==== Estratto del documento ====

Offensiva nel nord della Siria
“Così i soldati di Assad ci usano come scudi umani sui carri per avanzare”
A metà marzo le forze di sicurezza siriane di Bashar el Assad hanno lanciato un’offensiva per riprendere il controllo di alcuni villaggi e città nell’irrequieta provincia di Idlib, nel nord del paese, lungo il confine con la Turchia. Nei giorni dell’attacco, migliaia di civili hanno cercato la salvezza oltrepassando la frontiera. Ora vivono nelle tende di plastica dei cinque campi profughi creati dal governo turco nella zona di Hatay. Dai racconti di alcuni di loro, l’irruzione delle forze del regime nei centri abitati e le tattiche dei soldati contro la popolazione seguono un modello ricorrente.
Antiochia, dalla nostra inviata. A metà marzo le forze di sicurezza siriane di Bashar el Assad hanno lanciato un’offensiva per riprendere il controllo di alcuni villaggi e città nell’irrequieta provincia di Idlib, nel nord del paese, lungo il confine con la Turchia. Nei giorni dell’attacco, migliaia di civili hanno cercato la salvezza oltrepassando la frontiera. Ora vivono nelle tende di plastica dei cinque campi profughi creati dal governo turco nella zona di Hatay. Dai racconti di alcuni di loro, l’irruzione delle forze del regime nei centri abitati e le tattiche dei soldati contro la popolazione seguono un modello ricorrente: per evitare il fuoco dell’Esercito libero, le truppe regolari entrano nei villaggi facendosi aprire la strada da civili, spesso donne e bambini. Una volta entrati e dopo aver raccolto tutta la popolazione nella piazza centrale, irrompono nelle case in cerca di attivisti e disertori.
Ad Antiochia, storica città turca a pochi chilometri dal confine, una decina di giovani sono attualmente ricoverati in un ospedale improvvisato in una palazzina che serve da quartier generale alla Human Commission for Syrian Relief, associazione umanitaria anti regime. Un uomo sui trent’anni siede al capezzale dell’amico ferito pochi giorni fa da un cecchino con un colpo all’addome. Lo ha portato a spalla oltre il confine da Janudieh, a cinque chilometri dalla frontiera turca. “Hanno usato donne e bambini come scudi umani – dice al Foglio raccontando l’entrata dell’esercito nel villaggio lo scorso 11 marzo – Li hanno fatti camminare davanti ai carri armati mentre avanzavano”, spiega. Ricorda qual era la vita a Janudieh dopo l’arrivo delle truppe, prima di scappare in Turchia: “Si poteva uscire un’ora al giorno soltanto, al mattino. Nessuno andava più a lavorare i campi per la paura di diventare improvvisamente obiettivo dei cecchini”. E’ talmente terrorizzato che non soltanto rifiuta di dare il proprio nome, ma non vuole neppure rivelare il suo mestiere per timore di essere riconosciuto.

====

* [Istruzione assegnata A]: Quali luoghi geografici (paesi, province, zone, città e villaggi) vengono nominati nell'articolo sull'offensiva nel nord della Siria?

==== Record del dataset ====

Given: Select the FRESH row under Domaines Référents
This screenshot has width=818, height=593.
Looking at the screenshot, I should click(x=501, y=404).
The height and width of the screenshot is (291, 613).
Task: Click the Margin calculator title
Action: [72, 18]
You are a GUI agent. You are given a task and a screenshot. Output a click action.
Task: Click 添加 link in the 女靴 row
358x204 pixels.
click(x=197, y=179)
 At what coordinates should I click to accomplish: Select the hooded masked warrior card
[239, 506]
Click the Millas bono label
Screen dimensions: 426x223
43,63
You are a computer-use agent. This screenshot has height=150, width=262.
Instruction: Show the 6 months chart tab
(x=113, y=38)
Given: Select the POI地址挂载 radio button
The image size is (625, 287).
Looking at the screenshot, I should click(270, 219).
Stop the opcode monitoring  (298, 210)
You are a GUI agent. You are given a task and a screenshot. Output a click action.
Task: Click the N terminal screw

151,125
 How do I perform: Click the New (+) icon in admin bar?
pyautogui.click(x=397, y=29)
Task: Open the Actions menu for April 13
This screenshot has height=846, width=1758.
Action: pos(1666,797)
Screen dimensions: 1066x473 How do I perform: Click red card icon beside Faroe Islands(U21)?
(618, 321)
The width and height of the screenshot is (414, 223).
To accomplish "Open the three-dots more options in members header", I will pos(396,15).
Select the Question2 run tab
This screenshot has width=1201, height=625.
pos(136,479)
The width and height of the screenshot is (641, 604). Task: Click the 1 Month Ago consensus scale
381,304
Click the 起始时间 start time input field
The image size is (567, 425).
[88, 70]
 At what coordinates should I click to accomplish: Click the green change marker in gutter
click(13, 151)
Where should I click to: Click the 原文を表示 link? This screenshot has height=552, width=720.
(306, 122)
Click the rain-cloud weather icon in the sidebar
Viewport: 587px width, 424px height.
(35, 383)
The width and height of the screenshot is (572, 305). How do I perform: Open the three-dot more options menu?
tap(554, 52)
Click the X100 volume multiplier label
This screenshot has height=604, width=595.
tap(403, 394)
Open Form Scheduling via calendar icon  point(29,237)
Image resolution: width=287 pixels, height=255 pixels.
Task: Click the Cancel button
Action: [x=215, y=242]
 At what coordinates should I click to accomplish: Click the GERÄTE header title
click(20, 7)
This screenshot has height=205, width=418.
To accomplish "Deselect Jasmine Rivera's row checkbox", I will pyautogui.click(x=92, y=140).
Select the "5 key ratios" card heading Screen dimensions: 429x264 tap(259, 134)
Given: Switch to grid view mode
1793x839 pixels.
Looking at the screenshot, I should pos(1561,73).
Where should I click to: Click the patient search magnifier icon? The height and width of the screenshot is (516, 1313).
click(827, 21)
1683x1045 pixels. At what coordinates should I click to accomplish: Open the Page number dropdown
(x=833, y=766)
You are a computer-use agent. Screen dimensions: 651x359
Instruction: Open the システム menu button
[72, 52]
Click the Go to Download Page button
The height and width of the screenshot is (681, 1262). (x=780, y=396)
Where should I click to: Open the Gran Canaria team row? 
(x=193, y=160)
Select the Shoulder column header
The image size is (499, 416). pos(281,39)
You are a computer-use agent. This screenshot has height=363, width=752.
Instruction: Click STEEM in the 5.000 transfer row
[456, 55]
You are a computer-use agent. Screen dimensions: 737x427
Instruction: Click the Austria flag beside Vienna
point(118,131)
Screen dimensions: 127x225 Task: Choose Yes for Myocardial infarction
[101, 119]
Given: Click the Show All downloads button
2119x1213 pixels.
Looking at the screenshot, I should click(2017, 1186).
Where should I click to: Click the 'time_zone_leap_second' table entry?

====

* [Istruzione assegnata B]: Filtra i record e copia ogni riga che contiene la parola "Show", distinguendo tra maiuscole e minuscole.

* [Risposta completa A]:
- Siria
- Idlib
- Turchia
- Hatay
- Antiochia
- Janudieh

* [Risposta completa B]:
Instruction: Show the 6 months chart tab
Given: Click the Show All downloads button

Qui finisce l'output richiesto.